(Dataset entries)
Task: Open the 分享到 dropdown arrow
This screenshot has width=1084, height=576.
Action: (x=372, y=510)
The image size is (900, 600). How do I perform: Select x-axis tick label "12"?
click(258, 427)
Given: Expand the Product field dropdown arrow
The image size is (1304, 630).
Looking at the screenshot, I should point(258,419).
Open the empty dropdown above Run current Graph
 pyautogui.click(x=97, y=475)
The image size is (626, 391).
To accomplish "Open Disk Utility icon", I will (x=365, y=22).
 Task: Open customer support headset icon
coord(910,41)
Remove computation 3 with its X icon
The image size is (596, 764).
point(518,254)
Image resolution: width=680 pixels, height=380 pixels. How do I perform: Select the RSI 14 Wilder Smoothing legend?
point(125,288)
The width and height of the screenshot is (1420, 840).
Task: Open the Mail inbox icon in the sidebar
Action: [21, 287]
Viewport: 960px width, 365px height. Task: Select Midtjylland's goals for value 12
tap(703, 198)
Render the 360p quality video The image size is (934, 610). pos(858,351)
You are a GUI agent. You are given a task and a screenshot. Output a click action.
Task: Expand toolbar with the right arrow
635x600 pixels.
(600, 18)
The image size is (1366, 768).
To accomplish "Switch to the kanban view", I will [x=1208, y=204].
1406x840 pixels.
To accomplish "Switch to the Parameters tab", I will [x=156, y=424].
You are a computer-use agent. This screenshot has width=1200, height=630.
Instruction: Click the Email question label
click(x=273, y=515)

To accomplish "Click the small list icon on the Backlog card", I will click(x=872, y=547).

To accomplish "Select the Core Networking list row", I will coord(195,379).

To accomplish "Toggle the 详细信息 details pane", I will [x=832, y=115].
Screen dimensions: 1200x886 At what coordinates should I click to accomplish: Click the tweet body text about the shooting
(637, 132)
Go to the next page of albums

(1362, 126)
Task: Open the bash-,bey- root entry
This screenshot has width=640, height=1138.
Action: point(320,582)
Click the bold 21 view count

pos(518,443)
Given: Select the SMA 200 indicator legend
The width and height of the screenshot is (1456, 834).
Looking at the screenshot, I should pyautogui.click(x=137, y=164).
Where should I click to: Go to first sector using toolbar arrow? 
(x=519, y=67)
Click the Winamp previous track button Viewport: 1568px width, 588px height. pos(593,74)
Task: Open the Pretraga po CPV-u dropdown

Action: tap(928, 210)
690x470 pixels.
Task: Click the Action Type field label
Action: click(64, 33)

• _PROBLEM_: Nothing should be left out. Reproduce all the entries precisely.

• _RESPONSE TO THIS TASK_:
Task: Open the 分享到 dropdown arrow
This screenshot has width=1084, height=576.
Action: (x=372, y=510)
The image size is (900, 600). How do I perform: Select x-axis tick label "12"?
click(258, 427)
Given: Expand the Product field dropdown arrow
The image size is (1304, 630).
Looking at the screenshot, I should point(258,419).
Open the empty dropdown above Run current Graph
 pyautogui.click(x=97, y=475)
The image size is (626, 391).
To accomplish "Open Disk Utility icon", I will (x=365, y=22).
 Task: Open customer support headset icon
coord(910,41)
Remove computation 3 with its X icon
The image size is (596, 764).
point(518,254)
Image resolution: width=680 pixels, height=380 pixels. How do I perform: Select the RSI 14 Wilder Smoothing legend?
point(125,288)
The width and height of the screenshot is (1420, 840).
Task: Open the Mail inbox icon in the sidebar
Action: [21, 287]
Viewport: 960px width, 365px height. Task: Select Midtjylland's goals for value 12
tap(703, 198)
Render the 360p quality video The image size is (934, 610). pos(858,351)
You are a GUI agent. You are given a task and a screenshot. Output a click action.
Task: Expand toolbar with the right arrow
635x600 pixels.
(600, 18)
The image size is (1366, 768).
To accomplish "Switch to the kanban view", I will [x=1208, y=204].
1406x840 pixels.
To accomplish "Switch to the Parameters tab", I will [x=156, y=424].
You are a computer-use agent. This screenshot has width=1200, height=630.
Instruction: Click the Email question label
click(x=273, y=515)

To accomplish "Click the small list icon on the Backlog card", I will click(x=872, y=547).

To accomplish "Select the Core Networking list row", I will coord(195,379).

To accomplish "Toggle the 详细信息 details pane", I will [x=832, y=115].
Screen dimensions: 1200x886 At what coordinates should I click to accomplish: Click the tweet body text about the shooting
(637, 132)
Go to the next page of albums

(1362, 126)
Task: Open the bash-,bey- root entry
This screenshot has width=640, height=1138.
Action: point(320,582)
Click the bold 21 view count

pos(518,443)
Given: Select the SMA 200 indicator legend
The width and height of the screenshot is (1456, 834).
Looking at the screenshot, I should pyautogui.click(x=137, y=164).
Where should I click to: Go to first sector using toolbar arrow? 
(x=519, y=67)
Click the Winamp previous track button Viewport: 1568px width, 588px height. pos(593,74)
Task: Open the Pretraga po CPV-u dropdown

Action: tap(928, 210)
690x470 pixels.
Task: Click the Action Type field label
Action: click(64, 33)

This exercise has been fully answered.